The Mo Ibrahim Foundation‘s $5-million award to an African leader for statesmanship has for the second year in a row gone begging. That is unsurprising, since politicians are motivated more by greed and fear, than by a desire to serve their people.

Trying to foster leadership by awarding prestigious prizes is admirable but futile. Nor does this apply only to Africa.

Take how threadbare looks the award of the Nobel Peace Prize to President Barack Obama, only months after he first took office, as his presidency limps from one mid-term low to another. Inspirational words have yet to be matched with the “inspirational diplomacy” for which he was made Nobel laureate.

Obama’s was not the only Nobel prize that tried to influence good behaviour with premature praise. Think back to 1994’s award of the Nobel to Yasser Arafat, Shimon Peres, Yitzhak Rabin for peace in the Middle East. Please sirs, can we have our money back? All $1,5-million.

In similarly misguided vein, Jacob Zuma was in 2009, only months after taking office, declared African President of the Year. This was a bit of a lucky-packet award, sponsored as it was by the Kenneth Kaunda Foundation and a Sandton public relations company, but Zuma with his lacklustre leadership record could hardly afford to be picky.

Contrary to the perception of pervasive corruption, there are significant variations in African governance, with some countries remarkably well governed. Oxford University economist Paul Collier said in an analysis of the latest Ibrahim index. “Were the standards of the best [African countries] to become general, Africa would be a well-governed region.”

The difference can be ascribed to leadership, which in much of Africa leadership is venal and inept. As Moeletsi Mbeki has put it, “African leaders sustain and reproduce themselves by perpetuating … socioeconomic systems of exploitation.”

Hence the Mo Ibrahim Foundation’s laudable aim of encouraging honest, democratic governance by rewarding good leadership and by producing an exhaustive annual index that measures the performance of Africa’s 53 sub-Saharan countries across a range of social, political and economic indicators.

The foundation is throwing a lot of money at the problem and is the biggest annually awarded prize in the world. The “exceptional leader” not only gets $5-million over 10 years and an additional $200 000 annually thereafter until they die, but the foundation will for 10 years shell out another $200 000 a year for “public interest activities and good causes” espoused by the laureate.

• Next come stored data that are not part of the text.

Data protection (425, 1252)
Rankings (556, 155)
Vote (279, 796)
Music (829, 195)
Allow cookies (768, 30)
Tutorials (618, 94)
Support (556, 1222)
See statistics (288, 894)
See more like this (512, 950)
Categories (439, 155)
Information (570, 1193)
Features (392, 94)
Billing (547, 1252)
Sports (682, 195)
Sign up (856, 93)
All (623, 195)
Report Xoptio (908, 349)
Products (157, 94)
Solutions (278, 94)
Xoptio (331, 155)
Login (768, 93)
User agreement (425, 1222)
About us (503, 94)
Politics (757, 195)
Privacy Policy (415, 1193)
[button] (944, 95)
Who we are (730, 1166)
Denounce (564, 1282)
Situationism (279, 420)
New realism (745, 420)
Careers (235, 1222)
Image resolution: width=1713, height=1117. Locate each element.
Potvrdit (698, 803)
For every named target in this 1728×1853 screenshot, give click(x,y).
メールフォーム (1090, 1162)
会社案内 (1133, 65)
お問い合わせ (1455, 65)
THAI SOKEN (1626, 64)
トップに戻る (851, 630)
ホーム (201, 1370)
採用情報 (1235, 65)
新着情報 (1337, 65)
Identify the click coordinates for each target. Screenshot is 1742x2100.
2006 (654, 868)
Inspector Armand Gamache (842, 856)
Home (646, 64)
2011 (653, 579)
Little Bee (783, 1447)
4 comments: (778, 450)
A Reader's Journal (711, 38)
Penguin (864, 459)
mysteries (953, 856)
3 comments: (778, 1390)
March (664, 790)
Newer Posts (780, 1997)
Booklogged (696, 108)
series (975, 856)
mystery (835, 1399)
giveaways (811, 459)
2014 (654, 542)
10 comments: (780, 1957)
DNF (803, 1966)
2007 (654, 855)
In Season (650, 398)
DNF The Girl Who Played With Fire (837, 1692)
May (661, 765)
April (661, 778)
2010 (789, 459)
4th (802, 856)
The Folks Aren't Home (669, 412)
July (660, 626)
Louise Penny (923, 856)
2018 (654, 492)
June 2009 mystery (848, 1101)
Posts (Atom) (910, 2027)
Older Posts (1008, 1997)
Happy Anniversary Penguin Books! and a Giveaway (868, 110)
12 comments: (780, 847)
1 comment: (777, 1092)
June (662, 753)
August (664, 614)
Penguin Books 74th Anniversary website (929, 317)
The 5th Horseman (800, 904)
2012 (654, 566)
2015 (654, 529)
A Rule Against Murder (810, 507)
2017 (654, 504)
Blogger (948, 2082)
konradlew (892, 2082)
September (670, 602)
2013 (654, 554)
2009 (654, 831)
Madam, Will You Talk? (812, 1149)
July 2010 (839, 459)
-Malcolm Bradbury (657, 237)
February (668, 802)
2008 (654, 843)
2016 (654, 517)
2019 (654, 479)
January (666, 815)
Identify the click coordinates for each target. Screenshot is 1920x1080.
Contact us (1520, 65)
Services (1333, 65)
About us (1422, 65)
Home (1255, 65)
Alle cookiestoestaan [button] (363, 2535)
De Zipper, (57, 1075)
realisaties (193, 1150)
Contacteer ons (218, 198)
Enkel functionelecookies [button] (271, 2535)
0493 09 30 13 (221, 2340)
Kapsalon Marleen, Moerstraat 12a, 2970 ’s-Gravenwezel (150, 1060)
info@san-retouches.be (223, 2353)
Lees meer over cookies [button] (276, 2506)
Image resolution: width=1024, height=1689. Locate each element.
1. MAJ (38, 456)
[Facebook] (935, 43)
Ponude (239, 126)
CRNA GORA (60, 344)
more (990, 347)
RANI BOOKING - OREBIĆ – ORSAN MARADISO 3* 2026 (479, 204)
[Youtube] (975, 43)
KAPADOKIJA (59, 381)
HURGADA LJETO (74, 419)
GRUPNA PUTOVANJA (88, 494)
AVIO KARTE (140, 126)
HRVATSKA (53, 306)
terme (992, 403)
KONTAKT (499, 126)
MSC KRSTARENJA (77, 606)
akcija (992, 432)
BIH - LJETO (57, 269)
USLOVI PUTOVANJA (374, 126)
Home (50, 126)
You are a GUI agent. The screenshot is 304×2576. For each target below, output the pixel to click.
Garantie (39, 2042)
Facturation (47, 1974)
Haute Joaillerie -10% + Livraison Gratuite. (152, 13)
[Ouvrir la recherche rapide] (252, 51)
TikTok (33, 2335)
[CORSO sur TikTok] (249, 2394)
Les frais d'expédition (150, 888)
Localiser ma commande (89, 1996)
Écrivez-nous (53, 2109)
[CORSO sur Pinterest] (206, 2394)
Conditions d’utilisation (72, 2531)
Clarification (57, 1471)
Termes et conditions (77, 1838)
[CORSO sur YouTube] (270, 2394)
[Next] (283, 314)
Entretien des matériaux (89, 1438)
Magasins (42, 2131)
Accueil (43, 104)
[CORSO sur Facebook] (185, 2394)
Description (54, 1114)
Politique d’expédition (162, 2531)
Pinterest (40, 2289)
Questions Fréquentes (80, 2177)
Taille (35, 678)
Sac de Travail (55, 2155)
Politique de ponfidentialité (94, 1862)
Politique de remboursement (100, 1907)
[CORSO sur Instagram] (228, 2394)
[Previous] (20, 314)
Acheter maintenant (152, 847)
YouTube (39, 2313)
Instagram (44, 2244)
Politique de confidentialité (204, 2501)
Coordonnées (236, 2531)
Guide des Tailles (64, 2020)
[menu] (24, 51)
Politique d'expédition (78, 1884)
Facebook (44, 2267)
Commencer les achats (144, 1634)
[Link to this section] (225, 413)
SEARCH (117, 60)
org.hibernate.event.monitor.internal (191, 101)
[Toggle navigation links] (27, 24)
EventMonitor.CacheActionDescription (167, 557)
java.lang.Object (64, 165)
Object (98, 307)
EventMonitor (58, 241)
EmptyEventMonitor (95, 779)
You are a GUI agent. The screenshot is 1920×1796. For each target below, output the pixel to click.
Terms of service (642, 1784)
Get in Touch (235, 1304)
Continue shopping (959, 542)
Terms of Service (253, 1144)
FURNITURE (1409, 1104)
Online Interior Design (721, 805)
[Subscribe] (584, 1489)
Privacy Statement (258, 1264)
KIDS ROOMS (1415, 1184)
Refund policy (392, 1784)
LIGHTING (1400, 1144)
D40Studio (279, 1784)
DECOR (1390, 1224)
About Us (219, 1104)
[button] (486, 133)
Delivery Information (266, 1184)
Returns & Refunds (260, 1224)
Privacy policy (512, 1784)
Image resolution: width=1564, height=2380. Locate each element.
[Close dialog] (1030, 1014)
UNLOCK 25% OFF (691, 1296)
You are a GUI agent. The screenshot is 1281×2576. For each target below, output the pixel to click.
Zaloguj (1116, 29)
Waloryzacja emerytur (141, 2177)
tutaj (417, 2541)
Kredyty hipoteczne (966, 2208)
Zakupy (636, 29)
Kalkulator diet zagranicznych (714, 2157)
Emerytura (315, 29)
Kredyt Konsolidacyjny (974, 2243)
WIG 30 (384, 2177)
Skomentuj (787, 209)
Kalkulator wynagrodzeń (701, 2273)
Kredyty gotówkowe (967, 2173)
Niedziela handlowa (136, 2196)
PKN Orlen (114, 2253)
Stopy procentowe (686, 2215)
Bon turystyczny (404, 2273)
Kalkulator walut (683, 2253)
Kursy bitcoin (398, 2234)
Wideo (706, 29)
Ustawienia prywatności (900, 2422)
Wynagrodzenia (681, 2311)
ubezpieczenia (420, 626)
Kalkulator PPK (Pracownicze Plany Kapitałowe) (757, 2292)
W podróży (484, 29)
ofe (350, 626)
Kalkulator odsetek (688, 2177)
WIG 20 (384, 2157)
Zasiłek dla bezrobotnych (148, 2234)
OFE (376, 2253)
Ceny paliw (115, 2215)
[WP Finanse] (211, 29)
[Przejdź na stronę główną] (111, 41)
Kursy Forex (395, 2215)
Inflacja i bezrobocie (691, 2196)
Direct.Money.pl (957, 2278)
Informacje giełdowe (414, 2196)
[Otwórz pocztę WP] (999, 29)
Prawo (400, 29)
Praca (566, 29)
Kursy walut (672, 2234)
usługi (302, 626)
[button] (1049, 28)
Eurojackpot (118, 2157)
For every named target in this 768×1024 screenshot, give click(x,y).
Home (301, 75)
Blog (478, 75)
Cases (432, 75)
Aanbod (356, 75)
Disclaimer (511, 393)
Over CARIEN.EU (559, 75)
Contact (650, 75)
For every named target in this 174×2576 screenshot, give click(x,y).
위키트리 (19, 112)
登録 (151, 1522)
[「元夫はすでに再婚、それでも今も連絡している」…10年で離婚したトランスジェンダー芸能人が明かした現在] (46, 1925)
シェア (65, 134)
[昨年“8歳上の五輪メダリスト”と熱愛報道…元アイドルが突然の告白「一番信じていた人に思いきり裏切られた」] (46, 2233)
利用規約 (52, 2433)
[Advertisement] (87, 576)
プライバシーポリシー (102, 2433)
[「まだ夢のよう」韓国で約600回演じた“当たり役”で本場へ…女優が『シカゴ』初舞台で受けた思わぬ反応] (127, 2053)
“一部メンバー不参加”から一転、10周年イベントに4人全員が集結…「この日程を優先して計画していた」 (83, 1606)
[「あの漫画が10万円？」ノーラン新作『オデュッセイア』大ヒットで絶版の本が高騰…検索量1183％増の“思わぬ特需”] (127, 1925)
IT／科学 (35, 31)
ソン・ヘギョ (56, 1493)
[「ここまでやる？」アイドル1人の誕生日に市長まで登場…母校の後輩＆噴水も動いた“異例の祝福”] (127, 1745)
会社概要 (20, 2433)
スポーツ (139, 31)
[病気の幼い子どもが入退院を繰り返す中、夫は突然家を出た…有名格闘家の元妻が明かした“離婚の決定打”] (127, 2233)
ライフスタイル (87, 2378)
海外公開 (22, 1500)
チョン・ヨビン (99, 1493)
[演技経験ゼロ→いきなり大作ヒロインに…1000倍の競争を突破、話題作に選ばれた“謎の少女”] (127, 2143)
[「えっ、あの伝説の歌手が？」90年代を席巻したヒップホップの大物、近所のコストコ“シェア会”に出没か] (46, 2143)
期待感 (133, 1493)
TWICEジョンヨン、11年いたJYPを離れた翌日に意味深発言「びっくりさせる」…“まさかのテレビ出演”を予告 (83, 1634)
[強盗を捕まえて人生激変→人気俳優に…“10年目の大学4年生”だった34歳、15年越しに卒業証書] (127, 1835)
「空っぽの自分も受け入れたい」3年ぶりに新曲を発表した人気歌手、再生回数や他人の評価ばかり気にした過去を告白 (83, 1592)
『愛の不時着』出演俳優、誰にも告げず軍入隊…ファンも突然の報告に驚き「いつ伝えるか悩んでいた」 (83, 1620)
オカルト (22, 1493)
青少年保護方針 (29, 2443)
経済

If Africa’s leaders are not be galvanised by all this moolah, it can only be because the pickings are even better for free-range despots living off the fat of the land. So along with the Ibrahim Prize, they should add in some “name and shame” awards at the other end of the leadership spectrum.

How about:

  • The Omar al-Bashir Prize for Genocide, given to any leader who can rival the 400 000 of Sudan’s six million population killed and the 2,5-million displaced as refugees
  • The Robert G Mugabe Prize for Implosion, to the leader who furthest reverses the UN Human Development Index achievements of his/her nation
  • The King Leopold Prize for Asset Stripping, donated by the Belgian government in loving memory, to the leader who has most efficiently exploited his/her country as his/her personal estate
  • The Moammar Gadaffi Prize for Vanity, to the leader who without any trace of embarrassment can rival his self-introduction at the UN General Assembly as “leader of the revolution, the president of the African Union, the king of kings of Africa”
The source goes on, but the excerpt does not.